** DATA SHOWN follows **

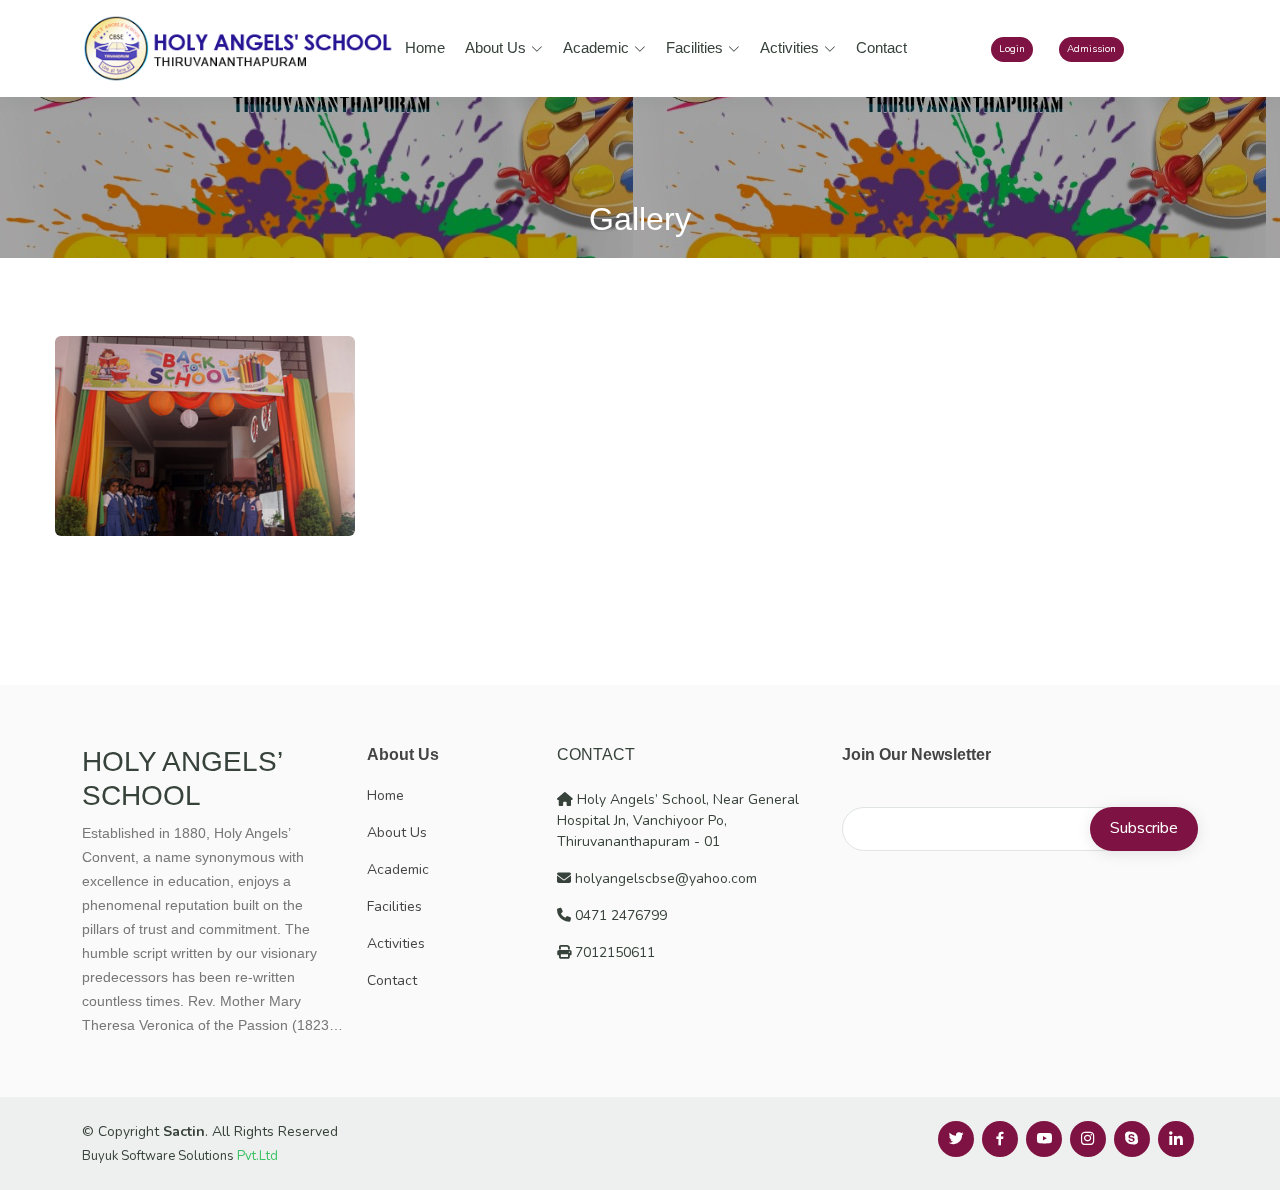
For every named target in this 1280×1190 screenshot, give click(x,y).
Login (1012, 49)
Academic (596, 47)
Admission (1091, 49)
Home (425, 47)
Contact (881, 47)
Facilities (694, 47)
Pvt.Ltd (257, 1156)
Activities (789, 47)
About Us (495, 47)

** End of DATA SHOWN **

### ASSIGNMENT
Once the pictures are set aside, write out the entries verbatim.

### ANSWER TO THIS EXERCISE
For every named target in this 1280×1190 screenshot, give click(x,y).
Login (1012, 49)
Academic (596, 47)
Admission (1091, 49)
Home (425, 47)
Contact (881, 47)
Facilities (694, 47)
Pvt.Ltd (257, 1156)
Activities (789, 47)
About Us (495, 47)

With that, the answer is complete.